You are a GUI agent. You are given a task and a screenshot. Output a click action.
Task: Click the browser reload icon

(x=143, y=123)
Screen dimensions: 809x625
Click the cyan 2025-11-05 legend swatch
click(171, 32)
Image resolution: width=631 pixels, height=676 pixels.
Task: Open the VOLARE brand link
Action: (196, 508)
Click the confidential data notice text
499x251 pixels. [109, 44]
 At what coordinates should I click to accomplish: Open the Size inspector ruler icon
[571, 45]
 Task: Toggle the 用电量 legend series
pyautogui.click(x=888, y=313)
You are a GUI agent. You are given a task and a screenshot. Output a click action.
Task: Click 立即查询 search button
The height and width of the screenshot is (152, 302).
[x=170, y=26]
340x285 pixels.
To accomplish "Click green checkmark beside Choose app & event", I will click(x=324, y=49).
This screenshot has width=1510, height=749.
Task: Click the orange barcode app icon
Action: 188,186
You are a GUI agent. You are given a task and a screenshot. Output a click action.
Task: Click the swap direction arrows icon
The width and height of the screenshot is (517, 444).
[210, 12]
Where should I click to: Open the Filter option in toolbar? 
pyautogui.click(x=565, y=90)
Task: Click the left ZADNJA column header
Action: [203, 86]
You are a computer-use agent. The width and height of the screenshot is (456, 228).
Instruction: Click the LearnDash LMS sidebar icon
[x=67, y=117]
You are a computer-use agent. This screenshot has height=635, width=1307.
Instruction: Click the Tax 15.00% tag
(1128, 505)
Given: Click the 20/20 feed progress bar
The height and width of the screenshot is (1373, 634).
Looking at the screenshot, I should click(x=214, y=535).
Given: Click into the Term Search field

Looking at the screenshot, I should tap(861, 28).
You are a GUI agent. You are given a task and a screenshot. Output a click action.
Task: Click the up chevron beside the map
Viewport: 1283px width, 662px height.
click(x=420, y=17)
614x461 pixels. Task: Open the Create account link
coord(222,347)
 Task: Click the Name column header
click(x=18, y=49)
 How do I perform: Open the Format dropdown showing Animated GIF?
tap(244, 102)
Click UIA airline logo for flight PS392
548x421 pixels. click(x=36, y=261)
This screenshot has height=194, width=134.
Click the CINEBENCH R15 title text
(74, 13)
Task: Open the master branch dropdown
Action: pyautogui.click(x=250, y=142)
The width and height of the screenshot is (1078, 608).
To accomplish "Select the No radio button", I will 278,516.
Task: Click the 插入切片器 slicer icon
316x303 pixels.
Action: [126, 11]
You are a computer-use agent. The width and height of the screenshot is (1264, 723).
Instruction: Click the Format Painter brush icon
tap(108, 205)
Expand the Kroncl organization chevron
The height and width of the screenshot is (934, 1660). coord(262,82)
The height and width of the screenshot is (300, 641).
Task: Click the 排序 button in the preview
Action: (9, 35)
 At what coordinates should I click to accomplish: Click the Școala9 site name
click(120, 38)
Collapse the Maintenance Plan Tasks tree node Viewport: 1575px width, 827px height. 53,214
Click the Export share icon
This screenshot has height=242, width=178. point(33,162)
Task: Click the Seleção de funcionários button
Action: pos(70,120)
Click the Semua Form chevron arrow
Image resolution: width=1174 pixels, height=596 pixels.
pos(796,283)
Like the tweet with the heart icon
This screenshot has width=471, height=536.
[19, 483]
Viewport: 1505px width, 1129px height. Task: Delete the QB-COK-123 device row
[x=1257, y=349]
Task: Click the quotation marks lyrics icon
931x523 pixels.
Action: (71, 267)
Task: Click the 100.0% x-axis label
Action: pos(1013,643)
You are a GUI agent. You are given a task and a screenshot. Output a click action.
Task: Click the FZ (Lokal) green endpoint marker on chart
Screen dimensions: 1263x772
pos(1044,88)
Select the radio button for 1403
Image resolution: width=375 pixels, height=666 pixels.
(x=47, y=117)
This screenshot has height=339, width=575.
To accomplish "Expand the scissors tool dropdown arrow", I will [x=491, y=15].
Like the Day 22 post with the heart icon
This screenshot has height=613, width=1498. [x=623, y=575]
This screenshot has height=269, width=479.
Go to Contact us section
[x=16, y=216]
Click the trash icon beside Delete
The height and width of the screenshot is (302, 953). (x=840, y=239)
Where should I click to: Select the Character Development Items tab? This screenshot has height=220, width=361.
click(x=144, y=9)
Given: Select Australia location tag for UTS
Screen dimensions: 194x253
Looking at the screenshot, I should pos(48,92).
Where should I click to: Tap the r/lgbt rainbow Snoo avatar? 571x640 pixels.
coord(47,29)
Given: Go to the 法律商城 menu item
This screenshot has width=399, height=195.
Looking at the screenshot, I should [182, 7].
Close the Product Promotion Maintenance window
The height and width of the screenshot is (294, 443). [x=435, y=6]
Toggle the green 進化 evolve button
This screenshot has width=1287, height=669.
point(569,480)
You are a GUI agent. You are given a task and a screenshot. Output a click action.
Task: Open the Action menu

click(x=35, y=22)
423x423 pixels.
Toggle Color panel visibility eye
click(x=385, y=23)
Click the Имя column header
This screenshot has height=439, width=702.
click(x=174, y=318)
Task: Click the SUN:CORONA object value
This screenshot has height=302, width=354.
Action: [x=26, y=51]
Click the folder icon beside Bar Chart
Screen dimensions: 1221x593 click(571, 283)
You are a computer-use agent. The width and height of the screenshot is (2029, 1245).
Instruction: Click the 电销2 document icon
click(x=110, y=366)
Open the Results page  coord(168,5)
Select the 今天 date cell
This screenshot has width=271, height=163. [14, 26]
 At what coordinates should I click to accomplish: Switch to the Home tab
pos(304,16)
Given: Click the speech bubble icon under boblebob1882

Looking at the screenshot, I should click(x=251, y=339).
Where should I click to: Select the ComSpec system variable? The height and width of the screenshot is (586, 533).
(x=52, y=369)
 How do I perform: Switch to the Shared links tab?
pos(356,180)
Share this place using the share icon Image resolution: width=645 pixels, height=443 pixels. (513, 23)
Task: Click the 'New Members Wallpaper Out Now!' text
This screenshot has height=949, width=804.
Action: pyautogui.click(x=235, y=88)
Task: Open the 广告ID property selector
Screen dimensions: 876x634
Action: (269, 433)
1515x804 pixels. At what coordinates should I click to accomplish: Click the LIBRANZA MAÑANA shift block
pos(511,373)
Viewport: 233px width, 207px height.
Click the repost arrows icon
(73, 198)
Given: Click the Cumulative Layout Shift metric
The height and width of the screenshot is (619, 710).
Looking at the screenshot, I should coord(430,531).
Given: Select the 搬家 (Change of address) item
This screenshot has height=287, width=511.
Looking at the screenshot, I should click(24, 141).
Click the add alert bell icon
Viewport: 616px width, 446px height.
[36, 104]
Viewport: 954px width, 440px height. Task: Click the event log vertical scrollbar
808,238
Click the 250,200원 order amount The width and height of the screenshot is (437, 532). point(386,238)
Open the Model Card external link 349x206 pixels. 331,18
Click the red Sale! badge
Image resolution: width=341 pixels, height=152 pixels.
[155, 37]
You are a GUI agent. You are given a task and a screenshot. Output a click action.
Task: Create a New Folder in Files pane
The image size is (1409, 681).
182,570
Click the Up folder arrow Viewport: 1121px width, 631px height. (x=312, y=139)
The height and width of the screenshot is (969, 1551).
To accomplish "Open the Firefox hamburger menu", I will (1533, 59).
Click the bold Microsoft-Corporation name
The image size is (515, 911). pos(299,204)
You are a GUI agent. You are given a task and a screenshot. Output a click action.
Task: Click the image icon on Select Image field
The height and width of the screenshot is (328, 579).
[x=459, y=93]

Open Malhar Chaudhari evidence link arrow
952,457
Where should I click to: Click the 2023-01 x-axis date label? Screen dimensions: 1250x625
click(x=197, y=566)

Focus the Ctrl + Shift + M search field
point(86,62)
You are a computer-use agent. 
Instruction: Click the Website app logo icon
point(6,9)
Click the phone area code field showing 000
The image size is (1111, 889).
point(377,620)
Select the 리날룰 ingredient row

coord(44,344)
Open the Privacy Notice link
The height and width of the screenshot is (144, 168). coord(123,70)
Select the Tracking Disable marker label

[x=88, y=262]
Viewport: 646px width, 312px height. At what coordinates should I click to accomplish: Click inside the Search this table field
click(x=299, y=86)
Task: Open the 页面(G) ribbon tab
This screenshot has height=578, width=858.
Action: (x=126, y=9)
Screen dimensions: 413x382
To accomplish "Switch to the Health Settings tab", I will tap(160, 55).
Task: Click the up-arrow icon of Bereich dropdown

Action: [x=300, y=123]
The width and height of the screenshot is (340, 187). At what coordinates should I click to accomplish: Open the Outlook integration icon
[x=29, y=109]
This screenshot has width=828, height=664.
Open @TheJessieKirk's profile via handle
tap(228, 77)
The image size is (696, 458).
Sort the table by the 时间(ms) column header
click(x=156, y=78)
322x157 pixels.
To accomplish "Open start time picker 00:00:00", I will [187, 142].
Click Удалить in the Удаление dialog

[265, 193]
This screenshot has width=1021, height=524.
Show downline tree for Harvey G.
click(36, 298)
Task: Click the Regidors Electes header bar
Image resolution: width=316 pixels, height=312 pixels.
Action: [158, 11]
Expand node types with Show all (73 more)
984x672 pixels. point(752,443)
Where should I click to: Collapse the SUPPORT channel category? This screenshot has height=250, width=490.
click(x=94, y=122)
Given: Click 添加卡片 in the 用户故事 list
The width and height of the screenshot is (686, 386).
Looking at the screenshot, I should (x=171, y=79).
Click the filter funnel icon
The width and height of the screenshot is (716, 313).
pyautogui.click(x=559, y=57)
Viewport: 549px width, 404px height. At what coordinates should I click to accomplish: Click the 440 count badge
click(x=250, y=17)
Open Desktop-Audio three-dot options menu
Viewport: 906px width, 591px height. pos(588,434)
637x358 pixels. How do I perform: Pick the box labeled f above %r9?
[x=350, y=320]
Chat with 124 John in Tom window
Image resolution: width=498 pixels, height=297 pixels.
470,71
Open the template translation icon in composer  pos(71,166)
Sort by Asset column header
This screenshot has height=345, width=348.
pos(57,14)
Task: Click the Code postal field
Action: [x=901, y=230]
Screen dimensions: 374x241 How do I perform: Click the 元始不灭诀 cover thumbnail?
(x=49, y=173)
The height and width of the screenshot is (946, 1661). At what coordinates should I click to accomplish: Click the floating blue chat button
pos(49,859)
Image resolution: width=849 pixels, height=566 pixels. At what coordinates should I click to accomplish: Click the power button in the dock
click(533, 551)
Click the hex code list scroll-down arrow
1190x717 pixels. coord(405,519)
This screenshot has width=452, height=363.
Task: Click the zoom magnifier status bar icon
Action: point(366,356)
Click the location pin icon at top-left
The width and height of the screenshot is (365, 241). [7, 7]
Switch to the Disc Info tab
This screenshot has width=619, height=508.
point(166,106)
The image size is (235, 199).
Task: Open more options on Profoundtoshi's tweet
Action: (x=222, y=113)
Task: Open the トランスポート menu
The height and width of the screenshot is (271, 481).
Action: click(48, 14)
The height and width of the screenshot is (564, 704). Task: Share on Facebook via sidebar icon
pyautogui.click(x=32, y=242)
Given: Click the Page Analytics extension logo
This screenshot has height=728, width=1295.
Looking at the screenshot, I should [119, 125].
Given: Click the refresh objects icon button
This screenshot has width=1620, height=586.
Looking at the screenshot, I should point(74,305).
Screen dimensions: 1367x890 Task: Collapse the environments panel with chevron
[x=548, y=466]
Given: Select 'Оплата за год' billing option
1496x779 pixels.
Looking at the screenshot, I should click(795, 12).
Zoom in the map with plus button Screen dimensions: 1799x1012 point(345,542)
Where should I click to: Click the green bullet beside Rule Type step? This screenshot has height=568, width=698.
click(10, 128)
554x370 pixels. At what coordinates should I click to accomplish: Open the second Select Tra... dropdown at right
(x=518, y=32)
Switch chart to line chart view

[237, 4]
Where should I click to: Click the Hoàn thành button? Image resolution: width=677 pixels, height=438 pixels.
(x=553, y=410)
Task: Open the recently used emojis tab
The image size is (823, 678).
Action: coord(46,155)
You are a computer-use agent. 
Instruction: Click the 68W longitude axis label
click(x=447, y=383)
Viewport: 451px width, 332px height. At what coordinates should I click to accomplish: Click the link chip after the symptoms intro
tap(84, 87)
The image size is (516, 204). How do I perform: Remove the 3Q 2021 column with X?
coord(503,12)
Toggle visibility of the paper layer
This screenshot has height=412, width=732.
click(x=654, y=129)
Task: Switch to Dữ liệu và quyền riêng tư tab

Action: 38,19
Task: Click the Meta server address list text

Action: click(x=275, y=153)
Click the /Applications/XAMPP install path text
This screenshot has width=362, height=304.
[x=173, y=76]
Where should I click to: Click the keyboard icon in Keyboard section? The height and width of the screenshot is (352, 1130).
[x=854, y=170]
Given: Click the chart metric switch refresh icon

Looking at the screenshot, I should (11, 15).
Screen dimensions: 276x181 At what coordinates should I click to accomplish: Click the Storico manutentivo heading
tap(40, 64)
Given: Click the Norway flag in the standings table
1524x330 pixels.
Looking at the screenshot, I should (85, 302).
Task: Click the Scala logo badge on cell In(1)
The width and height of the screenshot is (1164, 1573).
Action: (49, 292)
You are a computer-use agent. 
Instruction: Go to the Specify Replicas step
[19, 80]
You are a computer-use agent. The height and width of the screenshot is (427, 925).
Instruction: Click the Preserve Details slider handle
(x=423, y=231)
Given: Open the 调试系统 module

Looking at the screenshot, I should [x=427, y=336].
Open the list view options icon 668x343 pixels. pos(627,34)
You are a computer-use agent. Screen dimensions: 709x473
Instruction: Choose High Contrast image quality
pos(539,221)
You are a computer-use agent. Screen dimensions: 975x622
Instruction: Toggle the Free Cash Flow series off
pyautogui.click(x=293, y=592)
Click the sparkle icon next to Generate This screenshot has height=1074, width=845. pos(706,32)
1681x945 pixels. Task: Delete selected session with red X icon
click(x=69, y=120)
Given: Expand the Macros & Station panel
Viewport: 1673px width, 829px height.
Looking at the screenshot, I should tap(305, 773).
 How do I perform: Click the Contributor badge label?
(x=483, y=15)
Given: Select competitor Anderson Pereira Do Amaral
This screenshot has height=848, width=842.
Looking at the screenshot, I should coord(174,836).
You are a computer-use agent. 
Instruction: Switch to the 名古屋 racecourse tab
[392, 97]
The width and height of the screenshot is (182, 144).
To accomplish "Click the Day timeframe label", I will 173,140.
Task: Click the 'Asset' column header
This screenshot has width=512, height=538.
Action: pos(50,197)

* _Requirement_:
Copy everything from the start of the entries down to the line containing "tap(244, 102)", including that line, with no changes at all.

* _Answer to this problem_:
You are a GUI agent. You are given a task and a screenshot. Output a click action.
Task: Click the browser reload icon

(x=143, y=123)
Screen dimensions: 809x625
Click the cyan 2025-11-05 legend swatch
click(171, 32)
Image resolution: width=631 pixels, height=676 pixels.
Task: Open the VOLARE brand link
Action: (196, 508)
Click the confidential data notice text
499x251 pixels. [109, 44]
 At what coordinates should I click to accomplish: Open the Size inspector ruler icon
[571, 45]
 Task: Toggle the 用电量 legend series
pyautogui.click(x=888, y=313)
You are a GUI agent. You are given a task and a screenshot. Output a click action.
Task: Click 立即查询 search button
The height and width of the screenshot is (152, 302).
[x=170, y=26]
340x285 pixels.
To accomplish "Click green checkmark beside Choose app & event", I will click(x=324, y=49).
This screenshot has width=1510, height=749.
Task: Click the orange barcode app icon
Action: 188,186
You are a GUI agent. You are given a task and a screenshot. Output a click action.
Task: Click the swap direction arrows icon
The width and height of the screenshot is (517, 444).
[210, 12]
Where should I click to: Open the Filter option in toolbar? 
pyautogui.click(x=565, y=90)
Task: Click the left ZADNJA column header
Action: [203, 86]
You are a computer-use agent. The width and height of the screenshot is (456, 228).
Instruction: Click the LearnDash LMS sidebar icon
[x=67, y=117]
You are a computer-use agent. This screenshot has height=635, width=1307.
Instruction: Click the Tax 15.00% tag
(1128, 505)
Given: Click the 20/20 feed progress bar
The height and width of the screenshot is (1373, 634).
Looking at the screenshot, I should click(x=214, y=535).
Given: Click into the Term Search field

Looking at the screenshot, I should tap(861, 28).
You are a GUI agent. You are given a task and a screenshot. Output a click action.
Task: Click the up chevron beside the map
Viewport: 1283px width, 662px height.
click(x=420, y=17)
614x461 pixels. Task: Open the Create account link
coord(222,347)
 Task: Click the Name column header
click(x=18, y=49)
 How do I perform: Open the Format dropdown showing Animated GIF?
tap(244, 102)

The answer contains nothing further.